-- Begin --

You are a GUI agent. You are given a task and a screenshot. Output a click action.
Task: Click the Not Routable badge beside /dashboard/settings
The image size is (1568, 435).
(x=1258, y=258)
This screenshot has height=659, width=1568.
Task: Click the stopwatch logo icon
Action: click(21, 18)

-- End --

Directions for this task
Print the listing above again, line for line, with no changes.

Output
You are a GUI agent. You are given a task and a screenshot. Output a click action.
Task: Click the Not Routable badge beside /dashboard/settings
The image size is (1568, 435).
(x=1258, y=258)
This screenshot has height=659, width=1568.
Task: Click the stopwatch logo icon
Action: click(21, 18)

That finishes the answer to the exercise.